### PROBLEM TO WORK ON
Format the items from the line containing "Maisons à vendre à Loures (237, 117)" through the end of the items as a Markdown table with the columns Row and Line. Number each row and omit blank lines.

### MATERIAL FOR THE TASK

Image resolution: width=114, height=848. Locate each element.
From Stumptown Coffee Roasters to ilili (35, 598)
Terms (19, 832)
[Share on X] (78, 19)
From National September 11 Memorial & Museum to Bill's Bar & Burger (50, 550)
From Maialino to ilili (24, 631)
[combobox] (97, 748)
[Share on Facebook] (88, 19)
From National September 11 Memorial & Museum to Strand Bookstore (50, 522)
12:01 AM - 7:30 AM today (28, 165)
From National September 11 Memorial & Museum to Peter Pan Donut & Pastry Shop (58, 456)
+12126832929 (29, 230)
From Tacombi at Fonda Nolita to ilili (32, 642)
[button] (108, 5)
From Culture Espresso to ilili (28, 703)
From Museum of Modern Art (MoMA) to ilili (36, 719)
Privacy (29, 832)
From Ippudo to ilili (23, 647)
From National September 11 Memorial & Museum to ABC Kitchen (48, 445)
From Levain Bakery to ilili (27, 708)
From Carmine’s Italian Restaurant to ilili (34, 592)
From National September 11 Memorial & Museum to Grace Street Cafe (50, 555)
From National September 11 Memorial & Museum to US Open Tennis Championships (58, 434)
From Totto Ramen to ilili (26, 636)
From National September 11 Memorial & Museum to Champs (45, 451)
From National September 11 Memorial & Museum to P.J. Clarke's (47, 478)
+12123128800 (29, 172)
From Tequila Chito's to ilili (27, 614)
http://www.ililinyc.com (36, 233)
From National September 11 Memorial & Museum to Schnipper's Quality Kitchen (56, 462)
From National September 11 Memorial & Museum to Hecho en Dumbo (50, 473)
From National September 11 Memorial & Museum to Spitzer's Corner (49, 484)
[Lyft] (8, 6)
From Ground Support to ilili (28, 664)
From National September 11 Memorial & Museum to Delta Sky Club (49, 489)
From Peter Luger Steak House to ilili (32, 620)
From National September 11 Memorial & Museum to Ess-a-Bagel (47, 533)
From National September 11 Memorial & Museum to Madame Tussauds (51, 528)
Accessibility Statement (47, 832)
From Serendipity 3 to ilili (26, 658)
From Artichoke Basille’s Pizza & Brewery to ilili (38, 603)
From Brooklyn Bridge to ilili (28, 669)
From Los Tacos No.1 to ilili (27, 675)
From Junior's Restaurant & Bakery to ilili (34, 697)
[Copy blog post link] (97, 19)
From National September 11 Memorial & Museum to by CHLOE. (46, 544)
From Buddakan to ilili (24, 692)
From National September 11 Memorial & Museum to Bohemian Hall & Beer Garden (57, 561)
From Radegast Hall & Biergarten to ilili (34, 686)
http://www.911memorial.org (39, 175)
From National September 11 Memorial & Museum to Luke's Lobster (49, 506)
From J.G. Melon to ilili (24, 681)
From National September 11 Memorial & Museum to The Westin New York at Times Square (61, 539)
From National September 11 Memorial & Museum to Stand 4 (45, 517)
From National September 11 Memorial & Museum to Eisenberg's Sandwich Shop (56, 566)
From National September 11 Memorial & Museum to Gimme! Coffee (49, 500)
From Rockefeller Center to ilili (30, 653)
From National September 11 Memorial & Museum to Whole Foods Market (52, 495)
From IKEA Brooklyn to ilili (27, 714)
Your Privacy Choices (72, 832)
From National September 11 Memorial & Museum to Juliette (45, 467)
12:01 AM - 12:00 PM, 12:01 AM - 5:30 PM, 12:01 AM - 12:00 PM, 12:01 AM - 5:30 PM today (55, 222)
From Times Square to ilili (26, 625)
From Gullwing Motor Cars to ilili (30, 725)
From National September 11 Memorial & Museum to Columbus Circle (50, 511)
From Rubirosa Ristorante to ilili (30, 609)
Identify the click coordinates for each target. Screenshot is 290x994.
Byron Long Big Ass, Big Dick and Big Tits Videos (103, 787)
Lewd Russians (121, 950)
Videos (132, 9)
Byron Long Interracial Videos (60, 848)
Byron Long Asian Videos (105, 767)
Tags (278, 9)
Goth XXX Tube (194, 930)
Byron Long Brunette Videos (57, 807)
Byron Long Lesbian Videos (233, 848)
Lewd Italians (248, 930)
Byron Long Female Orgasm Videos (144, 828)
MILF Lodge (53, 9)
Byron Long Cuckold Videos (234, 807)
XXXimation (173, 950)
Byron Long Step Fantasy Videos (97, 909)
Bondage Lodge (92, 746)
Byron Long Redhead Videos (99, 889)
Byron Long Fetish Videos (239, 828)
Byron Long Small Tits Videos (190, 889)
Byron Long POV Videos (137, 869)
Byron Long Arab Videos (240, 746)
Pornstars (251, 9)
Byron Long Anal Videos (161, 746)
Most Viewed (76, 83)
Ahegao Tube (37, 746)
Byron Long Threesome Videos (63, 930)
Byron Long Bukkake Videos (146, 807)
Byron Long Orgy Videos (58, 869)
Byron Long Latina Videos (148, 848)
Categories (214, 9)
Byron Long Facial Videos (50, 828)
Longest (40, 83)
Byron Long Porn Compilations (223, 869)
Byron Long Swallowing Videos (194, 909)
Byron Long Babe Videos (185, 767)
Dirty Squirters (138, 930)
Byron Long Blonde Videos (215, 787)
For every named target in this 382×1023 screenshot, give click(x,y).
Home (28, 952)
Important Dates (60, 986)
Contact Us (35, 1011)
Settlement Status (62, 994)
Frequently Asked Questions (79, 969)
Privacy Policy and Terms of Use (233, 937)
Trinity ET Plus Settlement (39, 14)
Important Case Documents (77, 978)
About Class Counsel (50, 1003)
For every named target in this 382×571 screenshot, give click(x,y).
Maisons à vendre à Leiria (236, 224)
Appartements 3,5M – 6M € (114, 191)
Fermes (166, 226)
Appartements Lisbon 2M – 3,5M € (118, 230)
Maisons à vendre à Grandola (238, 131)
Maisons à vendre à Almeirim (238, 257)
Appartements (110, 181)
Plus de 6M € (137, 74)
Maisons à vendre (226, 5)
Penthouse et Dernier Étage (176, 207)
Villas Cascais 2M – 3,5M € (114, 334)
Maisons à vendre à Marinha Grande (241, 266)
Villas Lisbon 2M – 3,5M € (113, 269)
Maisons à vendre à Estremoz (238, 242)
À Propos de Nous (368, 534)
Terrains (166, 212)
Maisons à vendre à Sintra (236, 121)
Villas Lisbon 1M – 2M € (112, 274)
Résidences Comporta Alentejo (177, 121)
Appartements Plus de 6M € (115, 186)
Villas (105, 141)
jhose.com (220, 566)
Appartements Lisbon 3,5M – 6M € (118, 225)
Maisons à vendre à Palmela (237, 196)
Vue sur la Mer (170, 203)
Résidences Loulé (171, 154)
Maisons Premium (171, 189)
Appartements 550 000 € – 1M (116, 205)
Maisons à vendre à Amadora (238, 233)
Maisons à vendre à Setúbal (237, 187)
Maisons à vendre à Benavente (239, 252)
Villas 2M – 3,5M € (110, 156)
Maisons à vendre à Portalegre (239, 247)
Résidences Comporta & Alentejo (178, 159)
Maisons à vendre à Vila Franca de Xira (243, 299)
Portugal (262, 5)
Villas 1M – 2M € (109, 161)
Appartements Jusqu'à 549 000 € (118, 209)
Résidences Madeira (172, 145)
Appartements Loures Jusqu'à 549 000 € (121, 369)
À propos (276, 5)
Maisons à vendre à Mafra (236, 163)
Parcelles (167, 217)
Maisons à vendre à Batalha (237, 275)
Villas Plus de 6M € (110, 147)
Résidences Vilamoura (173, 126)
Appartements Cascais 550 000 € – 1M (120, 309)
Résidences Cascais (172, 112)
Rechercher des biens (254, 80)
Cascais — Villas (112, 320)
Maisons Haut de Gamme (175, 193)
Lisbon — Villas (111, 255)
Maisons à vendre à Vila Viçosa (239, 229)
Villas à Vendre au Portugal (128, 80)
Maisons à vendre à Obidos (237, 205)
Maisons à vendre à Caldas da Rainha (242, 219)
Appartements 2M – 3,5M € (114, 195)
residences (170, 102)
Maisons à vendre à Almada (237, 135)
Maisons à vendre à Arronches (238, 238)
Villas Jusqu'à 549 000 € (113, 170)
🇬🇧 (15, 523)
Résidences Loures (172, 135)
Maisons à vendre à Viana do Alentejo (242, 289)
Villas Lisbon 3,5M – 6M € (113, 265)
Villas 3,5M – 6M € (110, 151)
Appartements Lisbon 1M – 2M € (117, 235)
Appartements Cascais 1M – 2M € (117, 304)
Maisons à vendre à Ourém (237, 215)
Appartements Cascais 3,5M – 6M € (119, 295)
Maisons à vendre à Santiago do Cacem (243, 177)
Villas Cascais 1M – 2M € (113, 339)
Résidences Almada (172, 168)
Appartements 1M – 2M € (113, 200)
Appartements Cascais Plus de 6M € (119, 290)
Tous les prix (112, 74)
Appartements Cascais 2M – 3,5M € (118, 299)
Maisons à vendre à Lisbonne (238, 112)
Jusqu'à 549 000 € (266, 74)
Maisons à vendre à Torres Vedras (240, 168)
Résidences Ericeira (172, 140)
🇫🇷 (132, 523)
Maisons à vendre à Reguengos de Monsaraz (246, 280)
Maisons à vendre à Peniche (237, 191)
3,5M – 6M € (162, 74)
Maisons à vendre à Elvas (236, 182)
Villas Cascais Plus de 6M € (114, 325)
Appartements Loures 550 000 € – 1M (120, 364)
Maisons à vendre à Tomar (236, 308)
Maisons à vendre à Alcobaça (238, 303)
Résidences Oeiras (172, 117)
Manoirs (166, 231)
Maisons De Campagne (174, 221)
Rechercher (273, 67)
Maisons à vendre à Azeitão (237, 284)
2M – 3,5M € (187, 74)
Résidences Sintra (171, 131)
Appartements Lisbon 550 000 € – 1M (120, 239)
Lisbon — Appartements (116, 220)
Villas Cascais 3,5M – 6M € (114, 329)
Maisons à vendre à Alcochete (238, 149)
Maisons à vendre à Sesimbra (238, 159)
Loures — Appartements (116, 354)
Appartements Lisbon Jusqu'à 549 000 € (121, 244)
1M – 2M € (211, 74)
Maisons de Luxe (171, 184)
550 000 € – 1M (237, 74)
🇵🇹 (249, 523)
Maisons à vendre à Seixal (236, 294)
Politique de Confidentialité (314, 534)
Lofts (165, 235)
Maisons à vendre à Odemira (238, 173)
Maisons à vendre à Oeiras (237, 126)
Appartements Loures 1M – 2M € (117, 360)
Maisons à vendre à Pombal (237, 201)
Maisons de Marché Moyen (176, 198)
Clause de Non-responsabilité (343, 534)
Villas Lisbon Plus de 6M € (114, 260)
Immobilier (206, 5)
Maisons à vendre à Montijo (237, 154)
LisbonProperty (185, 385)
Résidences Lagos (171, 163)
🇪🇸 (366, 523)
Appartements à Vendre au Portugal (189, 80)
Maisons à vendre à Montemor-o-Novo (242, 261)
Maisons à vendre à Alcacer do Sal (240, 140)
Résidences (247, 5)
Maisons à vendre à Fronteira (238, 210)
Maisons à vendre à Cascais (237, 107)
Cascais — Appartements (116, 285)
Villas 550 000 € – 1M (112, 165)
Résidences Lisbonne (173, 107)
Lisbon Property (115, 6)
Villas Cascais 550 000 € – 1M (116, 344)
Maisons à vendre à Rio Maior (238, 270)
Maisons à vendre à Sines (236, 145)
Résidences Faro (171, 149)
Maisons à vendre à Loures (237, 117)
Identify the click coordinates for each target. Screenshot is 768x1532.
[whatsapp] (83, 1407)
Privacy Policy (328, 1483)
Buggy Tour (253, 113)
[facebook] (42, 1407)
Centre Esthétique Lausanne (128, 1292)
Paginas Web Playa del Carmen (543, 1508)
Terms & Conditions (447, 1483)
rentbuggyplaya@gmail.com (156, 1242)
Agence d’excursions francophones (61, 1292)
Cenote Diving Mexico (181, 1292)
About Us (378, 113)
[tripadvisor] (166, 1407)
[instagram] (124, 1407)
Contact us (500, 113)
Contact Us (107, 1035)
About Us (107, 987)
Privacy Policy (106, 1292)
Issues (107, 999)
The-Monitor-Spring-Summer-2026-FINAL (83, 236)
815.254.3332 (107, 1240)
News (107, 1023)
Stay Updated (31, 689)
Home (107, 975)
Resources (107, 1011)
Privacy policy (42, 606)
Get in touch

### COMPLETE RESPONSE
| Row | Line |
|---|---|
| 1 | Maisons à vendre à Loures (237, 117) |
| 2 | Identify the click coordinates for each target. Screenshot is 768x1532. |
| 3 | [whatsapp] (83, 1407) |
| 4 | Privacy Policy (328, 1483) |
| 5 | Buggy Tour (253, 113) |
| 6 | [facebook] (42, 1407) |
| 7 | Centre Esthétique Lausanne (128, 1292) |
| 8 | Paginas Web Playa del Carmen (543, 1508) |
| 9 | Terms & Conditions (447, 1483) |
| 10 | rentbuggyplaya@gmail.com (156, 1242) |
| 11 | Agence d’excursions francophones (61, 1292) |
| 12 | Cenote Diving Mexico (181, 1292) |
| 13 | About Us (378, 113) |
| 14 | [tripadvisor] (166, 1407) |
| 15 | [instagram] (124, 1407) |
| 16 | Contact us (500, 113) |
| 17 | Contact Us (107, 1035) |
| 18 | About Us (107, 987) |
| 19 | Privacy Policy (106, 1292) |
| 20 | Issues (107, 999) |
| 21 | The-Monitor-Spring-Summer-2026-FINAL (83, 236) |
| 22 | 815.254.3332 (107, 1240) |
| 23 | News (107, 1023) |
| 24 | Stay Updated (31, 689) |
| 25 | Home (107, 975) |
| 26 | Resources (107, 1011) |
| 27 | Privacy policy (42, 606) |
| 28 | Get in touch |